When God Seems Late

Four days, ninety-Six hours and five-thousand, seven hundred and sixty minutes later Jesus arrived. By anyone’s measure of time Jesus was late. Lazarus was dead. Four days dead. Common Jewish belief of the day was that the soul lingered near the body for three days after death in hopes that it would return to it. Lazarus had been dead longer than this, just a day past the point of hope. Lazarus was irrevocably dead. Measured in moments Lazarus’s death could be accounted in the following: One day for the time it took the messengers from Bethany to arrive where Jesus was, two days for the time that Jesus stayed away, and another day for the time it took Jesus to travel to Bethany. Many Jews had already come from Jerusalem to Mary and Martha in order to comfort them, but Jesus, their friend, the one whom loved Lazarus, was absent. Confusion must have been thick in the grieving sister’s minds. Just three days prior Mary and Martha had sent a messenger to Jesus saying the one he loved was sick. Not just a passing kind of sickness, but the kind that had prompted a frantic appeal of two sisters who knew their brother lay dying. Where was he, why had he not he come? They must have sat waiting, sat praying, sat hoping that at any moment Jesus would return and their brother would be well again. Each day lingered, each morning passed, until finally, not long after the messengers were dispatched, Lazarus breath became a whisper and then was gone. Hope turned to despair, life gave way to death. For four days Lazarus lay wrapped in strips of linen and cloth, his body giving way to the effects of decomposition. Mary and Martha had known that Jesus could have prevented this, Jesus could have saved Lazarus, but he didn’t. Mary and Martha had no way of knowing that even though Jesus loved them and Lazarus, he had chosen to stay where he was for another two days. They had no way of knowing that it was for God’s glory that Jesus did this, for their own sakes that Jesus tarried, that He, God’s son, would be glorified through it. All the grievers could see were the burial clothes, the closed tomb, and the dead man behind the stone. Yet Jesus wasn’t late. He was right on time. Lazarus’s death was less about timing and more about life than anyone could have even known. Not just Lazarus’s life, but there very own.
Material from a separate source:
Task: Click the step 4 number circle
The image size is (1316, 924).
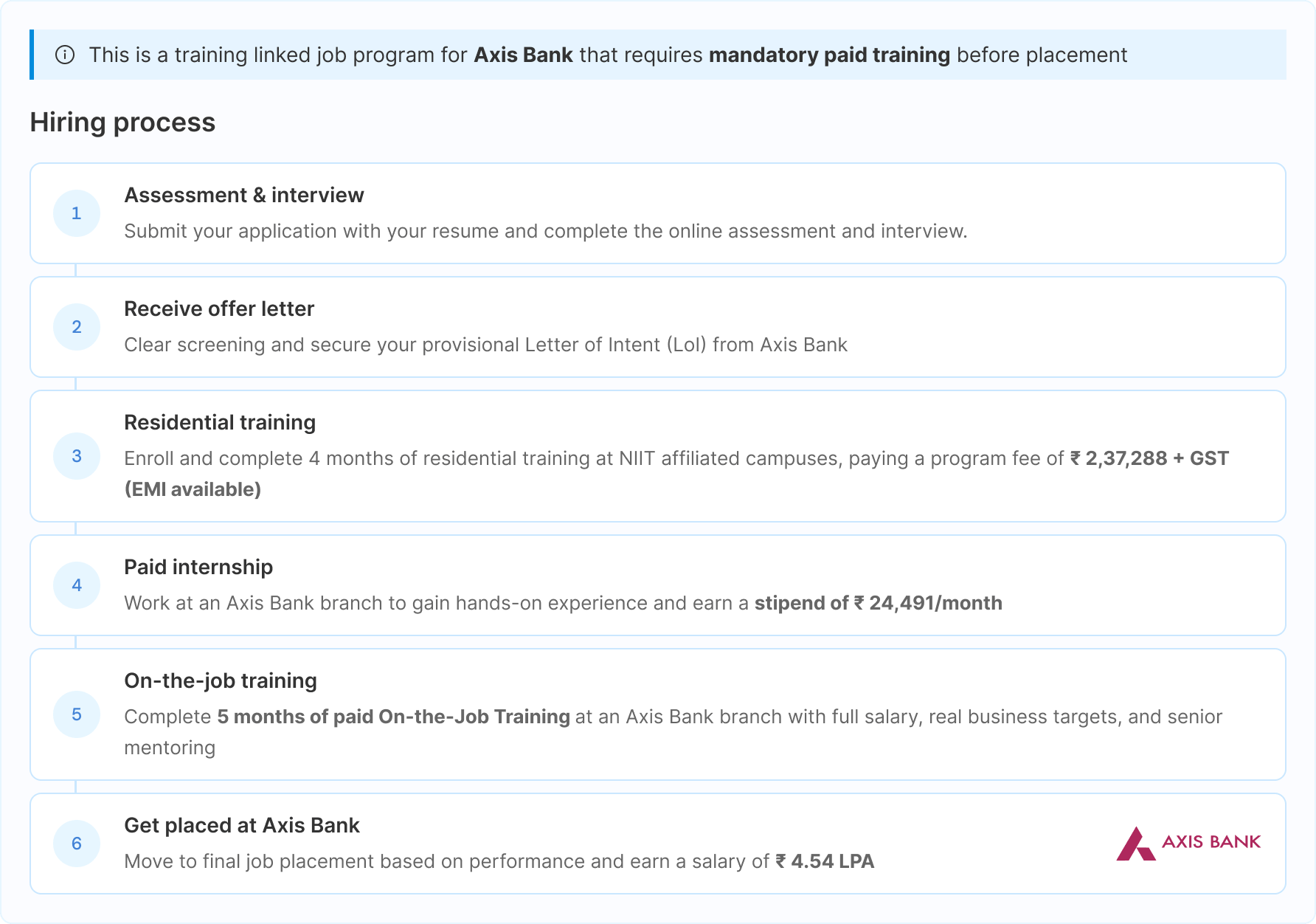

There are so many times in life that I feel much as Martha and Mary must have felt. Circumstances that I can’t help but feel are hopeless. Moments I think that God’s too late, or that He simply chose not to show up. After all, God is God and He can do anything, right? Through agonized pleas and prayers I question, doubt, and wrestle with the God who can do all things. In my mind I know this to be absolutely true, yet my vision becomes clouded, my ability to discern compromised by feelings of loss and the pressing demands of the circumstance it’s self. I too easily forget that God is more invested at times in the process than the petition. Life is less about me and more about God’s glory. Jesus waited to come to Lazarus’s family because there was more at stake than Lazarus’s physical life. There was a truth to be revealed, a spiritual lesson to be learned. God can do anything. “I am the resurrection and the life. He who believes in me will live, even though he dies; and whoever lives and believes in me will never die. Do you believe this?” asks Jesus in John 11:25-26. I ask myself this very same question, do I believe this?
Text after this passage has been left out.